When Democritus proclaimed the sovereignty of mechanism, he did so in the oracular fashion proper to an ancient sage. He found it no harder to apply his atomic theory to the mind and to the gods than to solids and fluids. It sufficed to conceive that such an explanation might be possible, and to illustrate the theory by a few scattered facts and trenchant hypotheses. When Descartes, after twenty centuries of verbal physics, reintroduced mechanism into philosophy, he made a striking modification in its claims. He divided existence into two independent regions, and it was only in one, in the realm of extended things, that mechanism was expected to prevail. Mental facts, which he approached from the side of abstracted reflection and Platonic ideas, seemed to him obviously non-extended, even when they represented extension; and with them mechanism could have nothing to do. Descartes had recovered in the science of mechanics a firm nucleus for physical theory, a stronghold from which it had become impossible to dislodge scientific methods. There, at any rate, form, mass, distance, and other mathematical relations governed the transformation of things. Yet the very clearness and exhaustiveness of this mechanical method, as applied to gross masses in motion, made it seem essentially inapplicable to anything else. Descartes was far too radical and incisive a thinker, however, not to feel that it must apply throughout nature. Imaginative difficulties due to the complexity of animal bodies could not cloud his rational insight. Animal bodies, then, were mere machines, cleancut and cold engines like so many anatomical manikins. They explained themselves and all their operations, talking and building temples being just as truly a matter of physics as the revolution of the sky. But the soul had dropped out, and Descartes was the last man to ignore the soul. There had dropped out also the secondary qualities of matter, all those qualities, namely, which are negligible in mechanical calculations. Mechanism was in truth far from universal; all mental facts and half the properties of matter, as matter is revealed to man, came into being without asking leave; they were interlopers in the intelligible universe. Indeed, Descartes was willing to admit that these inexplicable bystanders might sometimes put their finger in the pie, and stir the material world judiciously so as to give it a new direction, although without adding to its substance or to its force.
The situation so created gave the literary philosophers an excellent chance to return to the attack and to swallow and digest the new-born mechanism in their facile systems. Theologians and metaphysicians in one quarter and psychologists in another found it easy and inevitable to treat the whole mechanical world as a mere idea.
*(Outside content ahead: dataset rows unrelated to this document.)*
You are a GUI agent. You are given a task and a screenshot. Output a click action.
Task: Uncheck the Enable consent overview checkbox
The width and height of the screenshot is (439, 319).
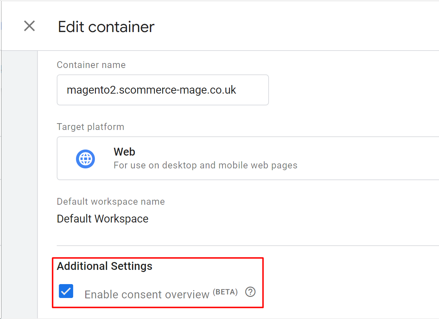[x=66, y=291]
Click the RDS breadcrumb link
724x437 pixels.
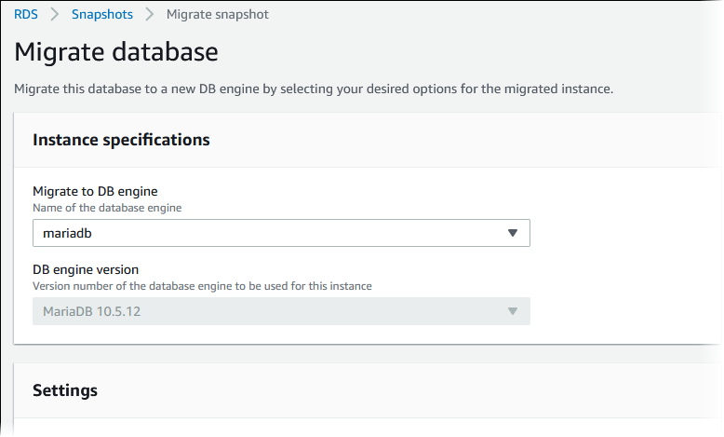click(x=26, y=15)
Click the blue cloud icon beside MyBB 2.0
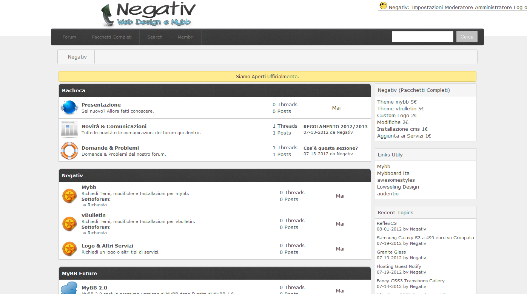The height and width of the screenshot is (294, 527). pos(69,288)
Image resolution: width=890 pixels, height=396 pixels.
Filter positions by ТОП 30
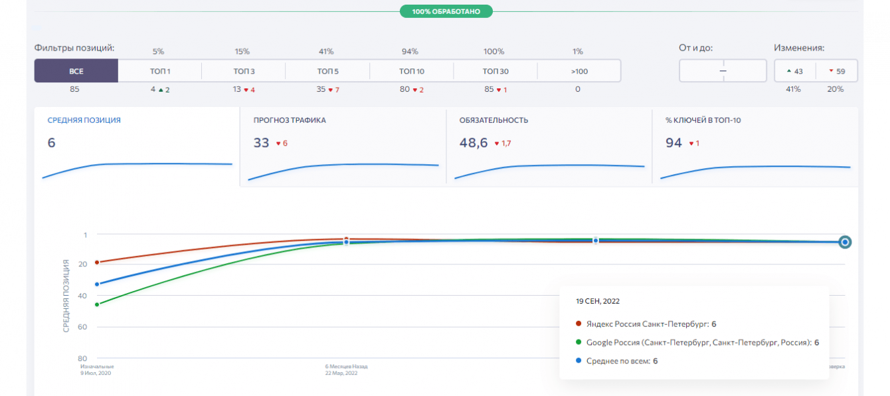495,71
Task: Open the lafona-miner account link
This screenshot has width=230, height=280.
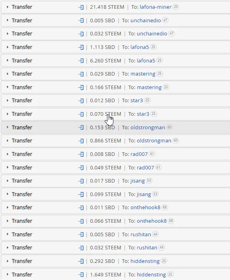Action: point(155,7)
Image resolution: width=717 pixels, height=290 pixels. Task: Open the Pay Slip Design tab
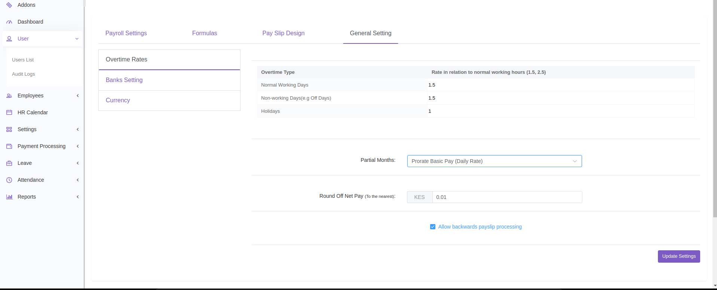click(x=283, y=33)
In that case, it is true, the only existences that remained remained entirely without calculable connections; everything was a divine trance or a shower of ideas falling by chance through the void. But this result might not be unwelcome. It fell in well enough with that love of emotional issues, that want of soberness and want of cogency, which is so characteristic of modern philosophers. Christian theology still remained the background and chief point of reference for speculation; if its eclectic dogmas could be in part supported or in part undermined, that constituted a sufficient literary success, and what became of science was of little moment in comparison.
Men of science not speculative.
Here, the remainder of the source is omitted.